From ICU we were transferred into the spinal unit, where we were assigned a new Social Worker whose competence assured me that we were best off being guided at this point and that being in control of every aspect of SCI was unrealistic. Emily was fully informed so never waived her rights, she just gave up the manual task of form filling which was appropriate to relinquish.
Emily’s stay at Royal Rehab was unusual because she was with several young females. This was the foundation for our recovery as we connected with them and their parents. It was within this intimate parental group I undertook the Strength 2 Strength program, a five week program facilitated by Social Workers aimed at building resilience among family members affected by brain or spinal cord injury. This group program created connections that remain strong, positive and supportive.
The Royal Rehab Social Workers had a longer period of time to work alongside us as a family, to get to know our situations and advise accordingly. Essentially Royal Rehab assisted us as we prepared to return home and empowered us with information helping to ease our journey towards Emily’s independence. In Royal Rehab we were initially denied a care package.

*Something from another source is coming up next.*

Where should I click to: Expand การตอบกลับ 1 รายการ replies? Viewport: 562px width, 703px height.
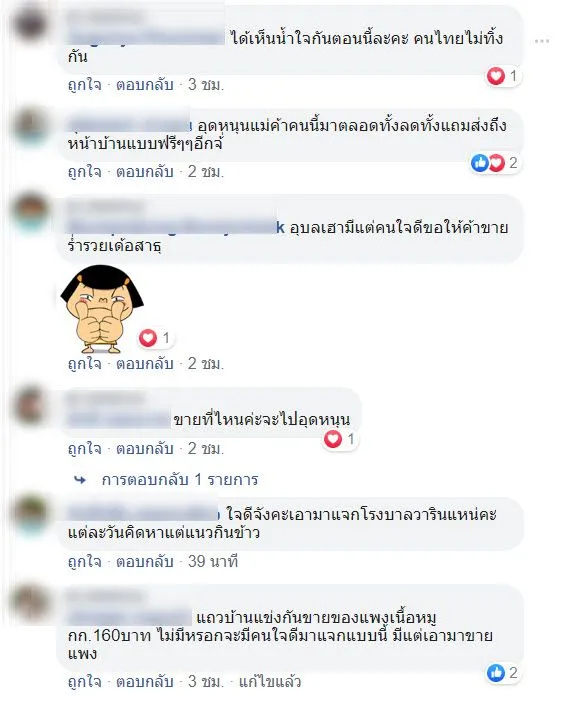180,480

Our Social Worker suggested I approach our local MP. I sent the letter which quickly had a positive reply.
The Spinal Outreach Service (SOS) was paramount as we returned home. Their knowledge of community resources introduced us to many services. We could’ve missed out through ignorance but learnt we have to ask and utilise available area provisions. When Emily returned home the SOS Social Worker initiated my approach to our local council to relay a grass verge and a short time later a concrete path was laid with curb cuts.
Establishing myself as an everyday carer I documented my expanding experience and collated any relevant information. It became obvious to share my researched data and facts with others. I also observed changes to my lifestyle; social isolation and the constant challenge to remain healthy in mind and body. I designed this blog to interact with others using social media that can be accessed anytime, anyplace by all involved in caring, coping and disability. I find the process of writing therapeutic and I hope that the contents of my blog resonates with others.